*** Opening of Dataset entries ***

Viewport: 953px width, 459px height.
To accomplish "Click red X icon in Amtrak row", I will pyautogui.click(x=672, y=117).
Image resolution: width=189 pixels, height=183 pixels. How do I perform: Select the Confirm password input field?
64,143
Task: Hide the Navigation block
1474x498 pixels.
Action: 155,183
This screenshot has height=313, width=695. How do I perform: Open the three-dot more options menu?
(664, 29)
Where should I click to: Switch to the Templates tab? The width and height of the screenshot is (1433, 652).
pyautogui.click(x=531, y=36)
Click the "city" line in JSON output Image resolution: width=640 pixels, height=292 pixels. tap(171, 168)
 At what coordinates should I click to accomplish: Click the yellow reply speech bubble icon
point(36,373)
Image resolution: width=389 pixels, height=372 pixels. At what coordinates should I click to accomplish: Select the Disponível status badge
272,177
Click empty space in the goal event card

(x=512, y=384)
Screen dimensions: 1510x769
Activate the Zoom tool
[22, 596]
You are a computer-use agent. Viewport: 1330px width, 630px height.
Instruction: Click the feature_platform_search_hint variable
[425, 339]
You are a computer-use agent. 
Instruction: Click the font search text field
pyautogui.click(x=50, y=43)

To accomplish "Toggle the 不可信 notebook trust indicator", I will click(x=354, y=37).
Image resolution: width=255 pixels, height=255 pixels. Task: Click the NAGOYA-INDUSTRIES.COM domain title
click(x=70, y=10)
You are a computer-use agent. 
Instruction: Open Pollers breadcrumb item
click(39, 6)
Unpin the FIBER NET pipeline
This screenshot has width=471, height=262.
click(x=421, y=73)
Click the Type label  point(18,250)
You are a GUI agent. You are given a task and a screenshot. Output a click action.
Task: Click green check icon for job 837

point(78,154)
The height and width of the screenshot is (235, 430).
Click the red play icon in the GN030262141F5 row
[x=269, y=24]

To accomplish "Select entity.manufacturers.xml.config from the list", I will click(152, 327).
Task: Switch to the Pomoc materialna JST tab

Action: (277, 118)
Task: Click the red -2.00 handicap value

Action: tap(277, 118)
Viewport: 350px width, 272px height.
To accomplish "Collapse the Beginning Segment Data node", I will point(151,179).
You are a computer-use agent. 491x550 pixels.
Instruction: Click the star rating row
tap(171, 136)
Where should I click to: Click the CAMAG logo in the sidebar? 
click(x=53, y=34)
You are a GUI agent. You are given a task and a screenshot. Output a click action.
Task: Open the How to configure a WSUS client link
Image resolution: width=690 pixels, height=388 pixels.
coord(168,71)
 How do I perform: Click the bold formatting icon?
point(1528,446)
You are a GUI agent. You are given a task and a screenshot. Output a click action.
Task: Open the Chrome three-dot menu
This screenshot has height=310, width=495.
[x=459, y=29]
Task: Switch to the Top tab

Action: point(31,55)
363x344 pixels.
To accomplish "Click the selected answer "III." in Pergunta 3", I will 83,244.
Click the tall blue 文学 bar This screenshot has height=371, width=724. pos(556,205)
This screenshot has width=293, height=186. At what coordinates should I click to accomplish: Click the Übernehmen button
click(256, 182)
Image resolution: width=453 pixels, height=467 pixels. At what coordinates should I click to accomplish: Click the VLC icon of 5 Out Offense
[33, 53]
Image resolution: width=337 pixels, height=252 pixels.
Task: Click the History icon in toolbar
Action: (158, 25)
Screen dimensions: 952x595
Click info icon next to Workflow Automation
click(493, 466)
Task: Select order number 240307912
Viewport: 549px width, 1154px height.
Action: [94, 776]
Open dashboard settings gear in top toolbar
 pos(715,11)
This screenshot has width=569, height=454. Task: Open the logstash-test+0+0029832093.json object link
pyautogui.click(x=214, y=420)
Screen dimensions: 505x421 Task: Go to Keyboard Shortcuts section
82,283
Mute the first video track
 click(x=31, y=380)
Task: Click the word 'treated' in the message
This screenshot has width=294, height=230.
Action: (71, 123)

*** Close of Dataset entries ***

**Required action:** The result should be every line that contains "will", copied from the entries.

**Solution for this task:**
To accomplish "Click red X icon in Amtrak row", I will pyautogui.click(x=672, y=117).
To accomplish "Toggle the 不可信 notebook trust indicator", I will click(x=354, y=37).
To accomplish "Select entity.manufacturers.xml.config from the list", I will click(152, 327).
To accomplish "Collapse the Beginning Segment Data node", I will point(151,179).
To accomplish "Click the selected answer "III." in Pergunta 3", I will 83,244.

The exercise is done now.